>> Begin GIVEN RECORDS
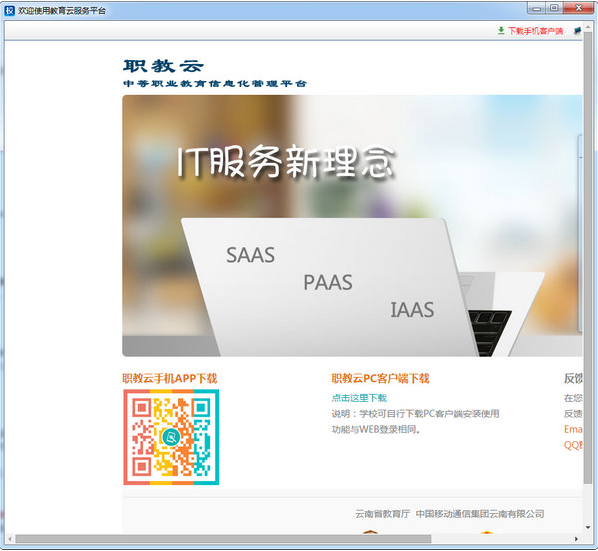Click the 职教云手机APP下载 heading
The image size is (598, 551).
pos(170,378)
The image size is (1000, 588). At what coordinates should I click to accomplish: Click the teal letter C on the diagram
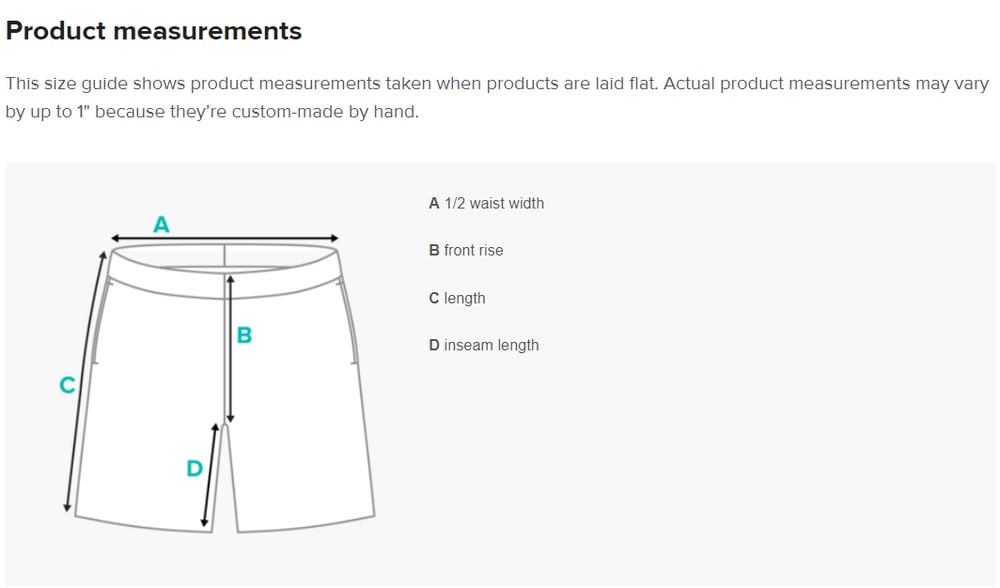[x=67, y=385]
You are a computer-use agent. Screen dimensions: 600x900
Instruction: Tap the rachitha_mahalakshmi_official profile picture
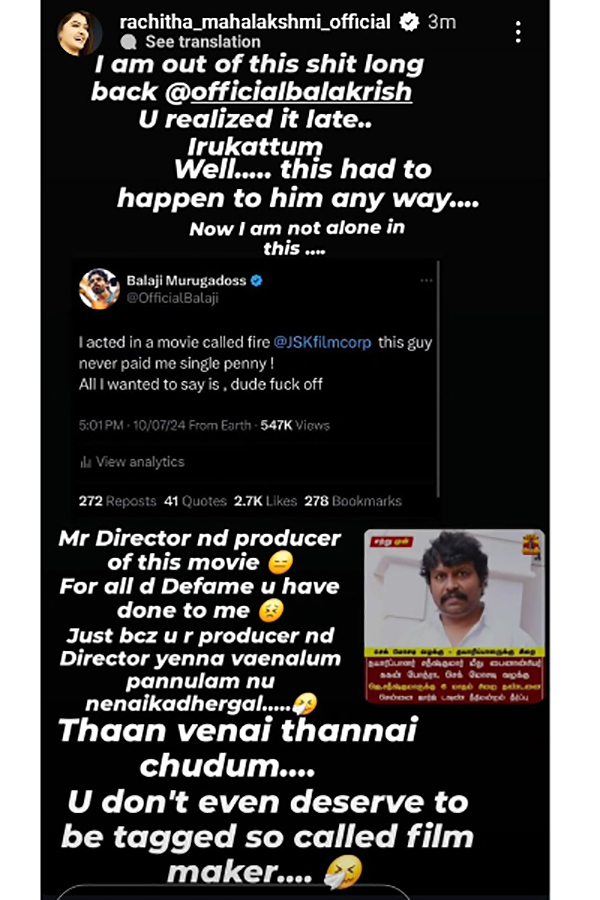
>> End GIVEN RECORDS
Can you quote every one of the records above word for word, leaving out the pictures?

SOLUTION BELOW:
Click the 职教云手机APP下载 heading
The image size is (598, 551).
pos(170,378)
The image size is (1000, 588). At what coordinates should I click to accomplish: Click the teal letter C on the diagram
[x=67, y=385]
You are a computer-use agent. Screen dimensions: 600x900
Instruction: Tap the rachitha_mahalakshmi_official profile picture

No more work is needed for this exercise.